Das coincidências de uma tarde no Pronto Socorro:
A enfermeira chama o
senhor Sebastião. Um senhor e um rapaz, parecendo seu filho, se
manifestam. Uma outra moça se levanta e diz que Sebastião é o pai
dela.
A enfermeira, séria e com humor, pede para que eles não briguem pelo Sebastião.
E qual o sobrenome? Sebastião Martins. Sorrisos. Ambos são Martins.
Risos ecoam naquela sala de medicação, em que entra paciente, sai paciente, recebem medicação na veia: soro, Tramal, Bromoprida.
A ambiguidade se desfaz pelo terceiro nome. E aí, pai e filho entendem o porquê de não terem sido eles na primeira vez que ouviram o nome na sala de espera.
Há dor de cabeça, no estômago, nas costas, dos nervos e do coração. Macas, cadeiras, acompanhantes à espera.
Um outro senhor com cara e aspecto jovial também está na sala e reconhece um dos Sebastião. Se olham e se reconhecem. Foram criados juntos em um bairro ali da cidade. Sebastião já havia reconhecido o outro há um tempo. O outro diz que não havia reconhecido. Trocam poucas palavras. O Não-Sebastião faz um cálculo e diz que passaram juntos a época dos anos 70, 72. Havia algo entre aqueles dois sujeitos que denunciava que dividiram muitas vivências nos tempos de molecagem. Mas o tempo passou diferentemente para cada um. Findaram a conversa com um "depois dos 50, é só problema".

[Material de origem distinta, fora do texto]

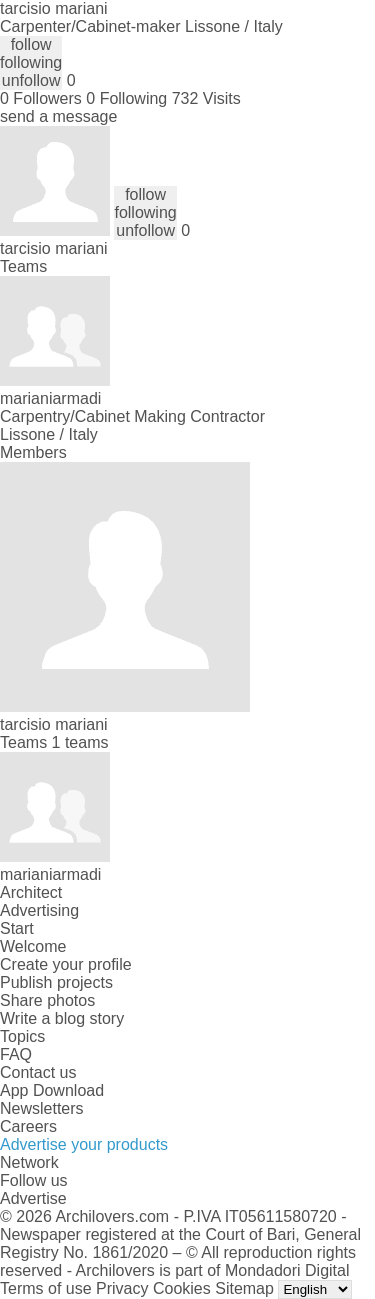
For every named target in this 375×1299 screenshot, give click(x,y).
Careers (28, 1126)
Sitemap (244, 1288)
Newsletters (42, 1108)
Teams (23, 266)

Silêncio se fez, não havia mais o que trocar.
Um em frente ao outro. Ambos esperando o soro pingar, a dor passar.
Um, com um jeito de já ter tido muitas vidas duras numa mesma existência. Observador, calado, sapato mais surrado. O outro, com uma postura ansiosa, jeito de gente que sempre teve tudo na hora, tênis Asics.
São impressões, minhas.
Pesquiso no Google a composição do Tramal, esse negócio que parece tirar a dor de tudo. Mas vejo na bula que há muita restrição... há dores inomináveis e que para sempre vão ficar. E aqueles dois homens sabiam disso.
Crônica escrita em 17/08/18, no Pronto Socorro.